___ Material ___

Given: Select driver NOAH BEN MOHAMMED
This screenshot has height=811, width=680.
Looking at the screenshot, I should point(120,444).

___
___ Material ___

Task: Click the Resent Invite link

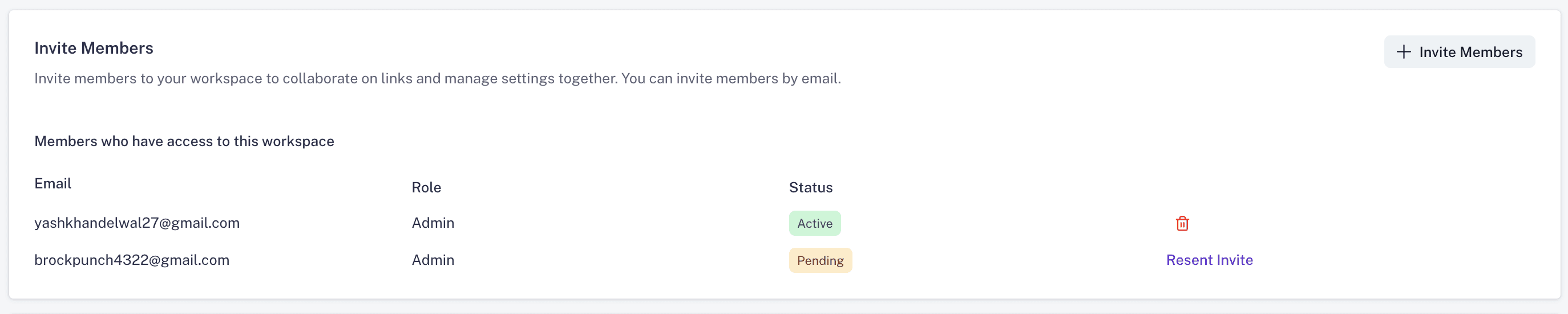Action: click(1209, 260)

___

▶ [Given request]: Render the lines of the items above, from the line containing "Given: Select driver NOAH BEN MOHAMMED" through the line containing "Looking at the", as a numbered list, leaving out any blank lines.

▶ [The output]:
1. Given: Select driver NOAH BEN MOHAMMED
2. This screenshot has height=811, width=680.
3. Looking at the screenshot, I should point(120,444).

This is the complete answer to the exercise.